__The problem__. State, as a number alone, how many lines of the entries contain the word "beside".

__Data section__.
#####

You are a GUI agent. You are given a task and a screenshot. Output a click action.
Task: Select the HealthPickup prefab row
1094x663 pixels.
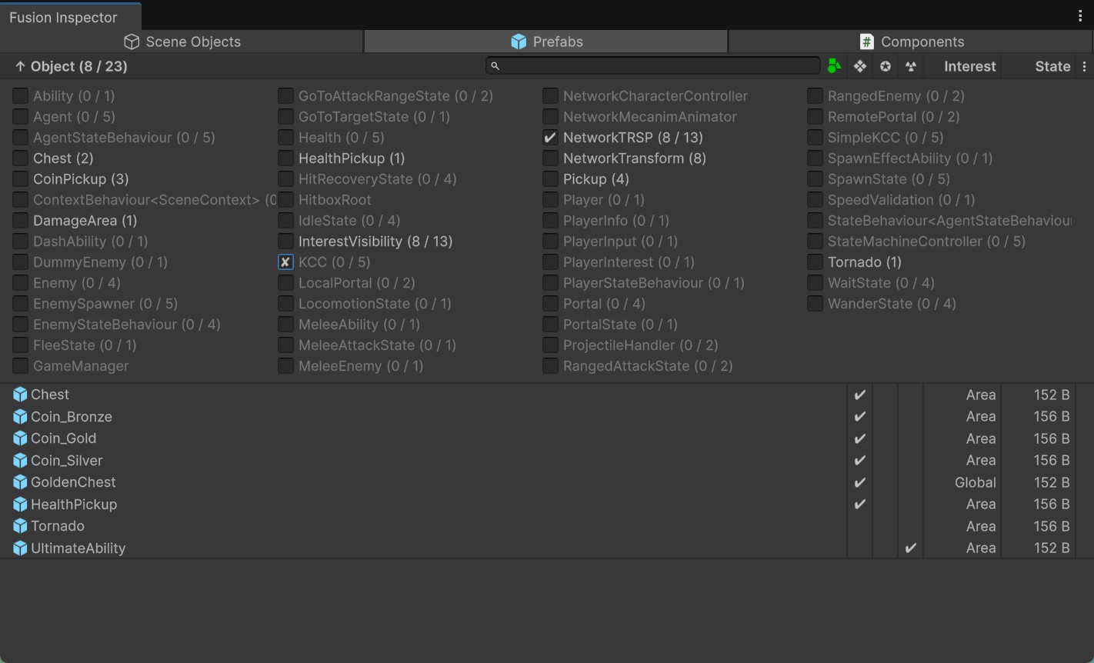click(x=74, y=505)
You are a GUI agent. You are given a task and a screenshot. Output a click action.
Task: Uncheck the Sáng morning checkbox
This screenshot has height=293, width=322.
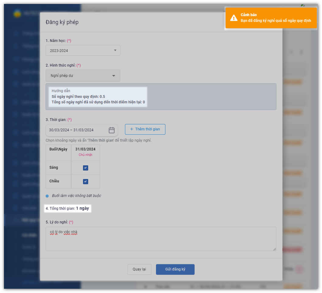pyautogui.click(x=85, y=168)
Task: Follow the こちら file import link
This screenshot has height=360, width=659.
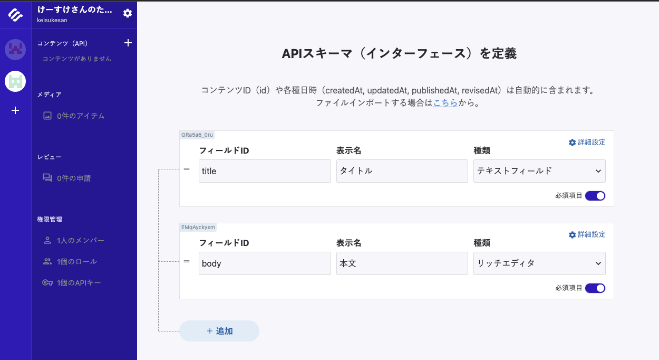Action: pyautogui.click(x=445, y=103)
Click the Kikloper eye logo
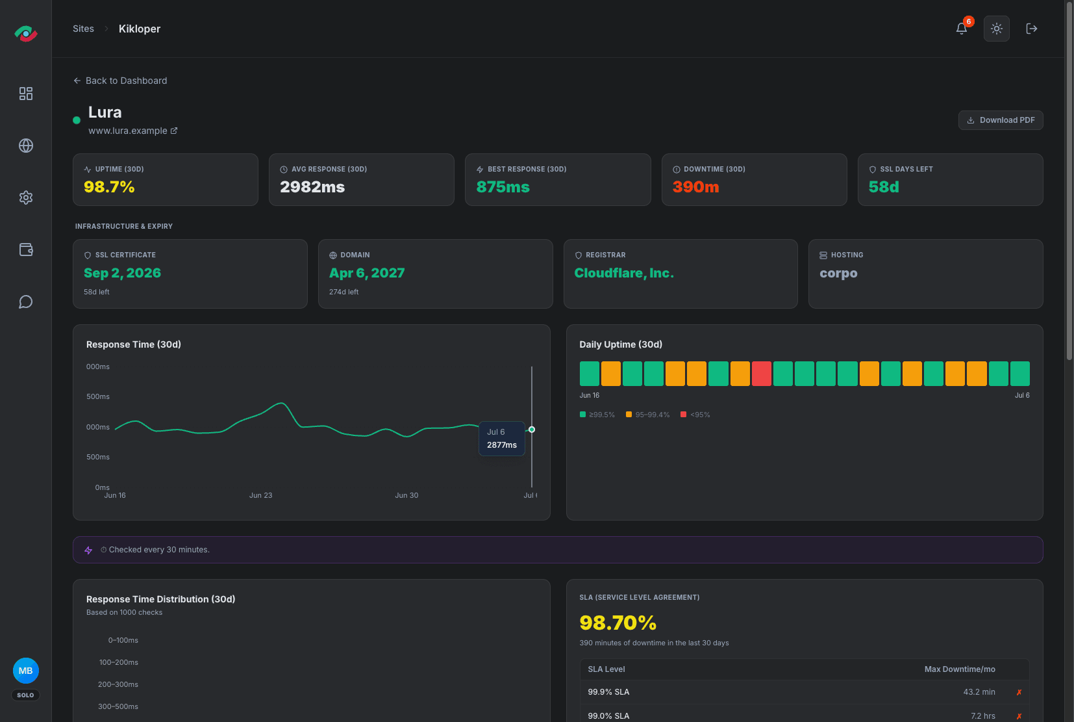The image size is (1074, 722). (x=26, y=32)
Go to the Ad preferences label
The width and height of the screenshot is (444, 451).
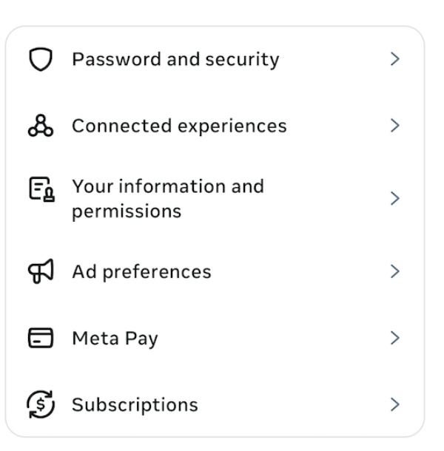(141, 272)
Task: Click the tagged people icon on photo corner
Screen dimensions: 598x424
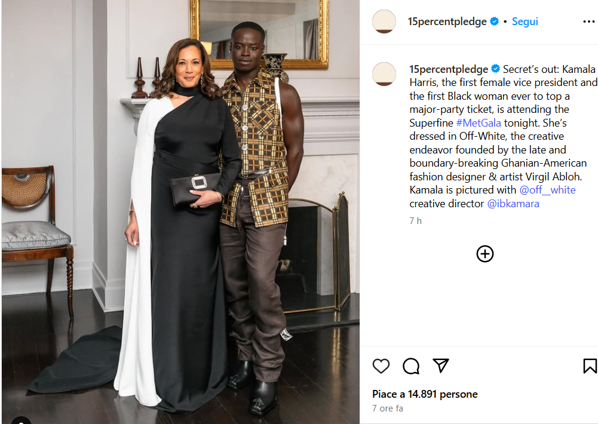Action: [22, 420]
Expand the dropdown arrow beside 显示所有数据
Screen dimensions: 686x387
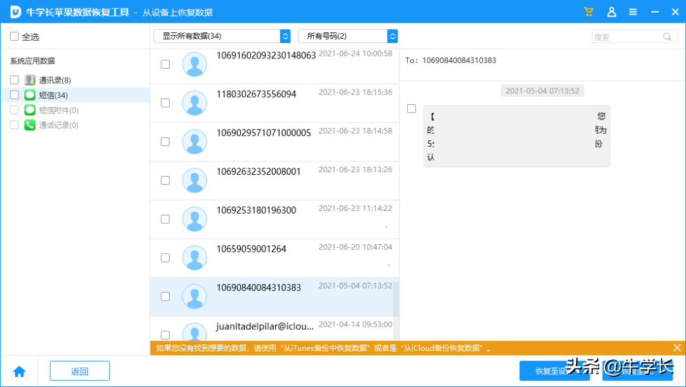coord(285,36)
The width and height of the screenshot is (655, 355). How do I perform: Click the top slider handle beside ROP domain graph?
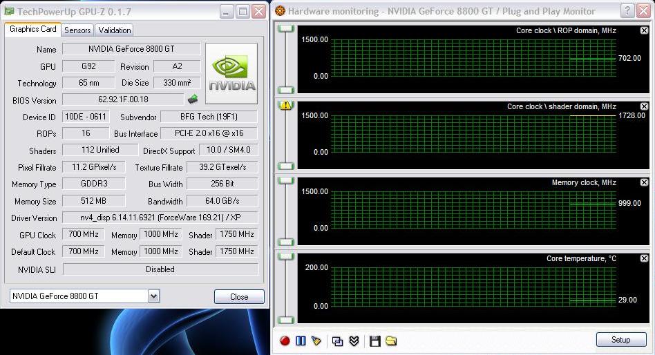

#####

__Answer__. 2